▶ **TRY IT**
Extract the opening line of the entries and every line after it, stopping at and including the line that contains "The width and". Do not include pictures.

BEGIN EXCERPTED DATA

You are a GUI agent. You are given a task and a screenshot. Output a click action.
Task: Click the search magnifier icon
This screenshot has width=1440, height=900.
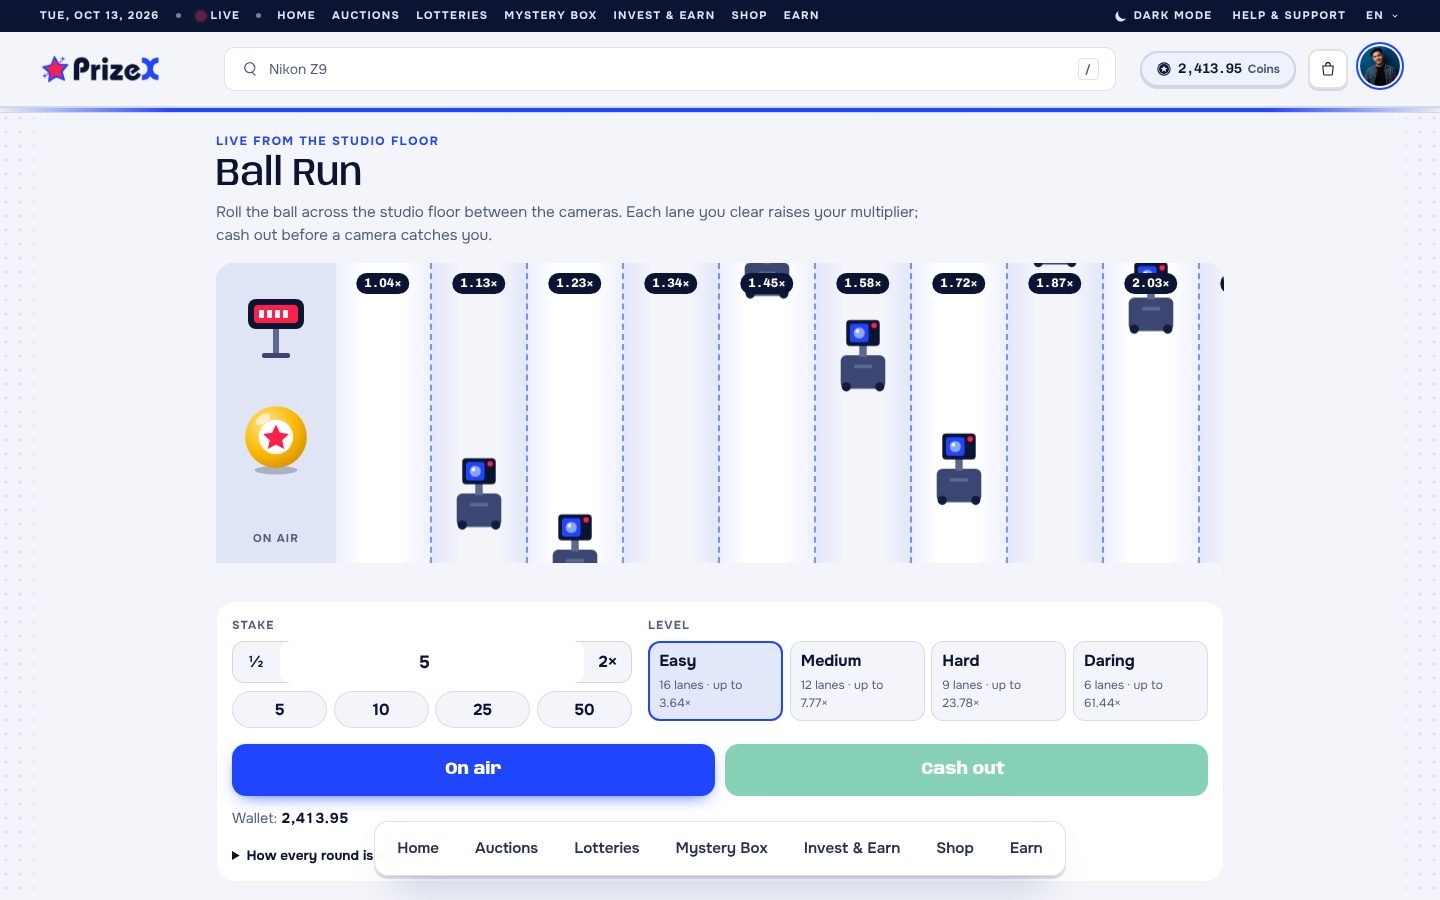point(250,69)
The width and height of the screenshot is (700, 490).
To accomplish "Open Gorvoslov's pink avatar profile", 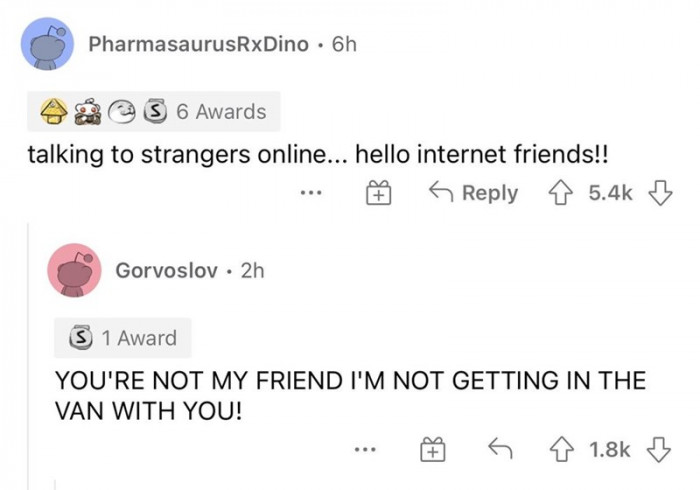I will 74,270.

END EXCERPTED DATA

▶ **OUTPUT FOR THIS TASK**
You are a GUI agent. You are given a task and a screenshot. Output a click action.
Task: Click the search magnifier icon
This screenshot has width=1440, height=900.
point(250,69)
The width and height of the screenshot is (700, 490).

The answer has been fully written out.